In a year that has already seen three Maroons squads qualify for NCAA championship play, the most successful athletic program on campus might just be one you know absolutely nothing about.
Defying South Side tradition with their non-standard yellow jerseys and European moniker, the Velo Club of the University of Chicago has quietly established itself as a power in the sport of intercollegiate cycling.
They made the leap last season, as second-year graduate student Todd Yezefski finished his year with a historic national championship in the criterium. This spring, a record three racers qualified for nationals, raising hopes that greater things might be in store come May.
Joining Yezefski will be seventh-year grad student Jonathan Stenney and Megan Myrick, a third-year in the college who also runs for the cross country and track teams. Chicago took second in Division II at last weekend’s regional meet at the University of Illinois, setting up Yezefski for a shot at a triumphant repeat and giving the club a chance to make some noise in the standings.
“It’s sort of like if one of the school’s intramural basketball teams won the NCAA title,” said Stenney, who is the cycling club president.
“It’ll be pretty awesome to watch Todd. It’s my first season really racing so I just want to do my best and finish as high up as I can,” Myrick said. “We haven’t met to talk about anything specific, but it’s cool that we’re sending three riders. Just to have a group going is an accomplishment.”

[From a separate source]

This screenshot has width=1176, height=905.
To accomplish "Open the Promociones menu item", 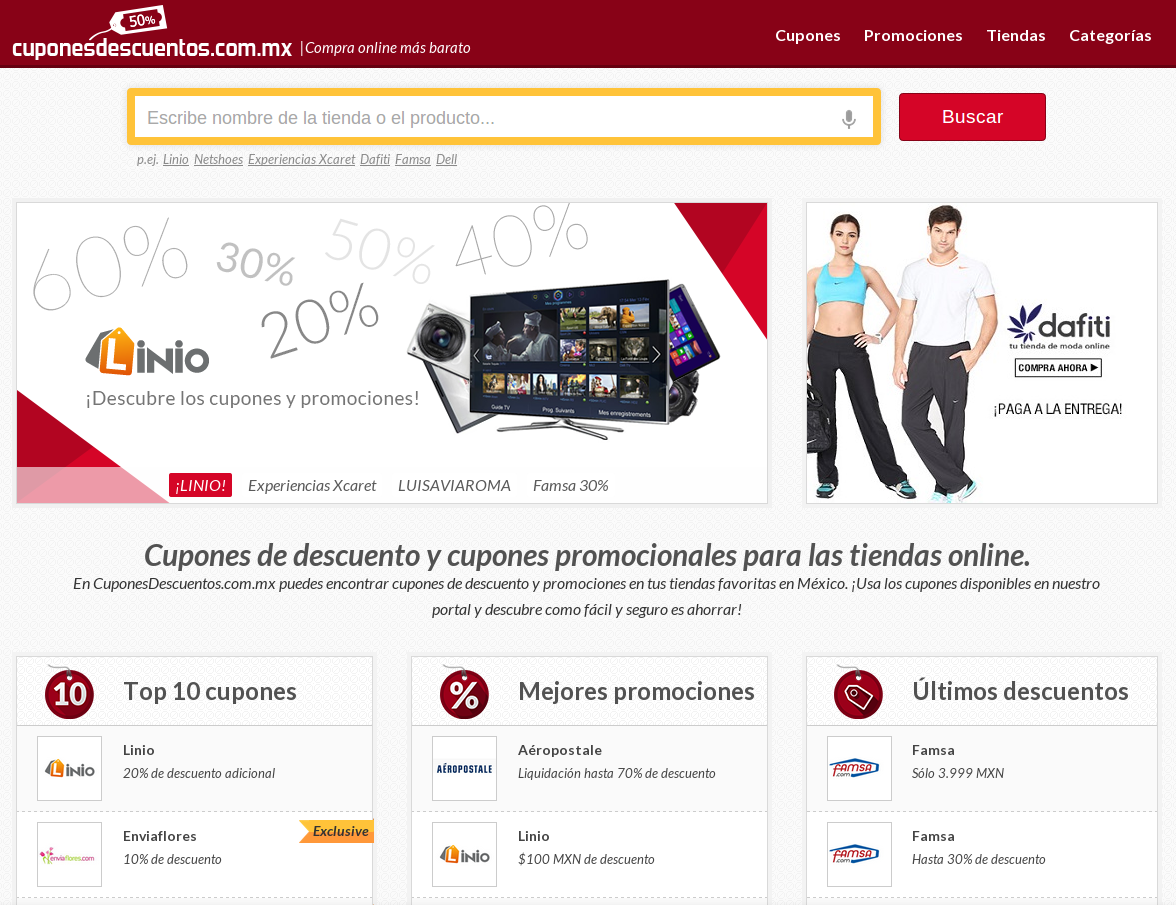I will click(x=913, y=35).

It hasn’t always been this way. After a brief life in the early 90s, the club was resurrected just nine years ago by graduate students who recognized the recreational benefits of the sport. The team was relatively low-key in the early seasons of its existence, focusing on getting exercise rather than racing. The primary exception was the annual “Monsters of the Midway Criterium,” which the team has hosted every year.
By the new millennium, with its ranks and talent level swelling, the club was ready to switch gears. In 2003, Chicago officially joined the Midwest Collegiate Cycling Conference. Member schools compete for prize money in some events and race as many as 14 times during the conference season as part of the National Collegiate Cycling Association.

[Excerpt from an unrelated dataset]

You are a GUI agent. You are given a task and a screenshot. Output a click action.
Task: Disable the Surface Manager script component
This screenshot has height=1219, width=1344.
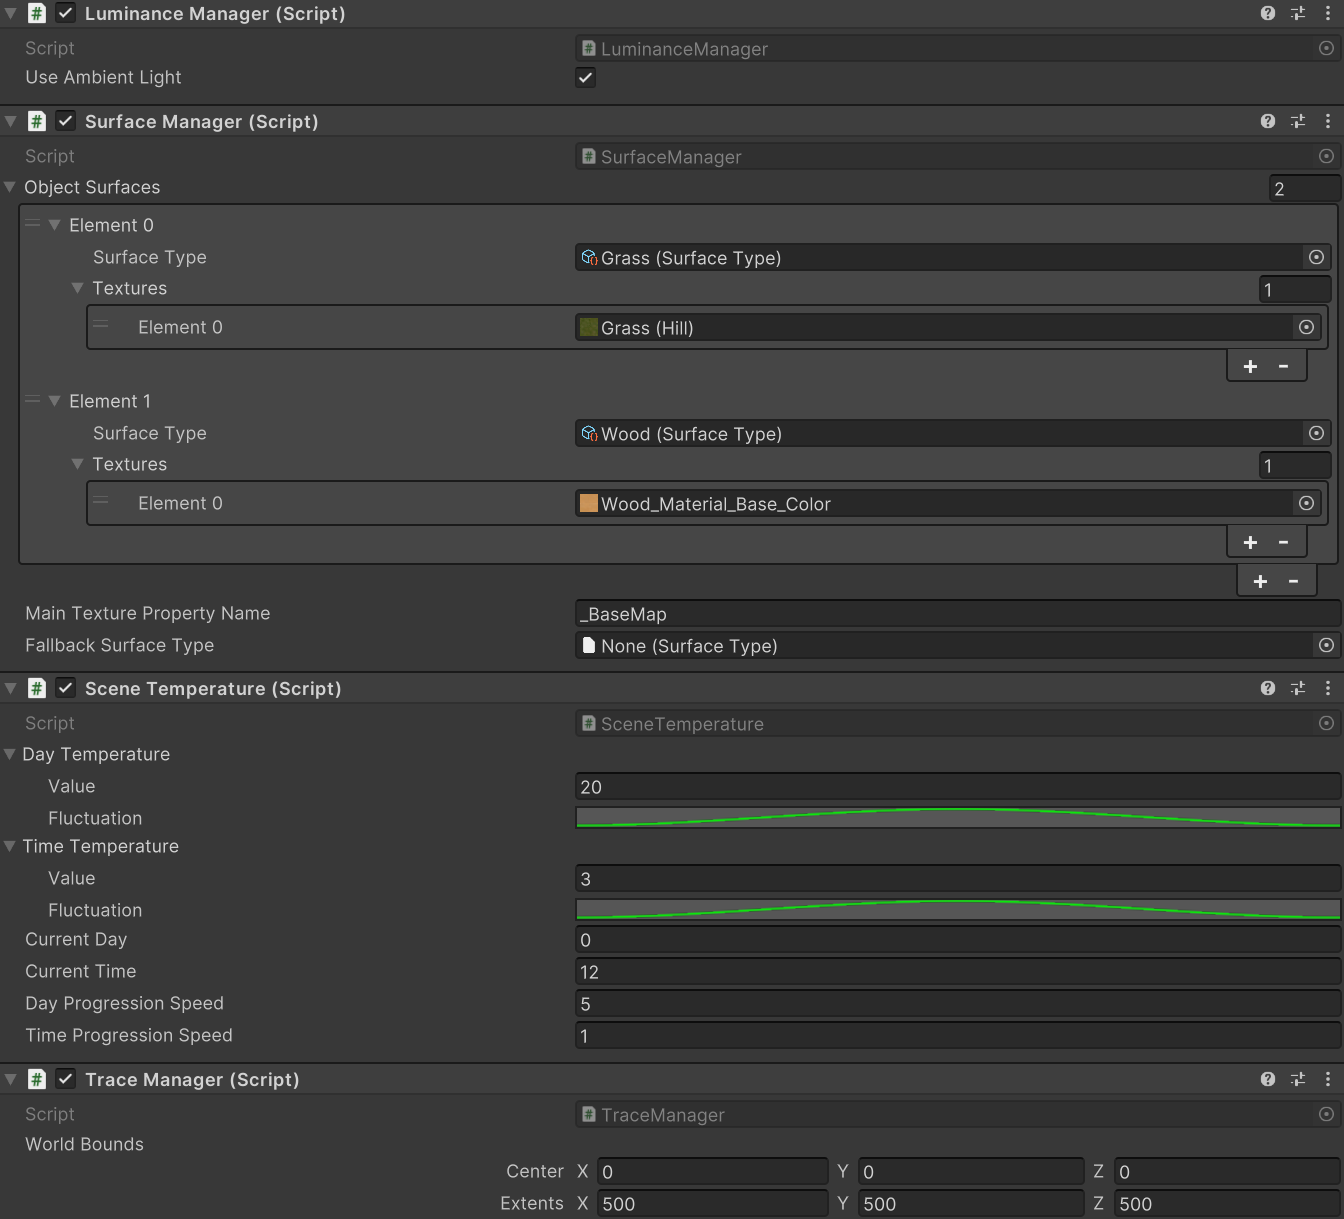[x=66, y=121]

While the team’s success and enthusiasm has put the Maroons on the fast track to success, they still operate in relative anonymity.

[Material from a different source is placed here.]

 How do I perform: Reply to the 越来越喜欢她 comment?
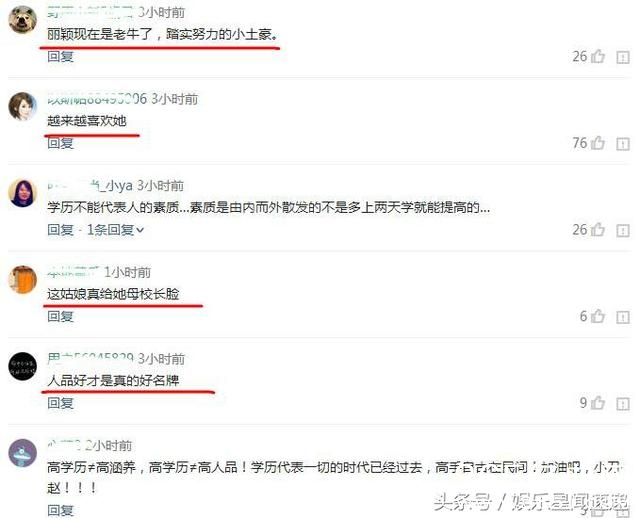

“We get virtually no money from the school and pay a lot out of our own pockets,” Stenney said. “After we won the national championship, sports clubs reduced our budget by one-third. We’re a little bitter about that.”
For all its intricacies and benefits, competitive cycling (known as velo in Europe) has gone largely ignored by American audiences. While racers such as Lance Armstrong and Greg LeMond have earned mainstream attention with their overseas feats and the sport scored a hit coming-of-age movie in 1979’s Breaking Away, cycling will never be much more than a niche sport to many.
“Most people don’t understand how serious and how old the sport is. It’s one of the oldest sports we have. It’s challenging, painful, and it takes strategy,” Stenney said. “Here people don’t understand that the way they understand, say, baseball, but in Europe it’s huge. They [Americans] aren’t very informed of what it takes, how to win, the intricacies, but it’s growing.
“The vast majority don’t start riding until they get to college. The sport is set up so that you can start as a beginner and learn and improve.”
On a fluctuating roster of around 40 cyclists, the team blends undergraduates, graduate students, and faculty. While the diverse composition and age gap might seem to be a hindrance to the team concept, the variety serves to bring the team closer together.
“I had just ridden recreationally, not raced,” third-year law student Jon McFarland said. “I started picking up racing by talking to the guys. It’s a lot of fun. There are a lot of faculty members and they know all the things you’ll need to know from year to year. It gives the team a nice balance.”
A national championship would solidify velo’s status as one of the most successful members of the school’s sporting community. What began as a small-time operation built around a race around the Midway has morphed into a rapidly growing club that boasts over 200 addresses on its listhost. With more and more students and faculty getting acquainted with the sport, velo is here to stay.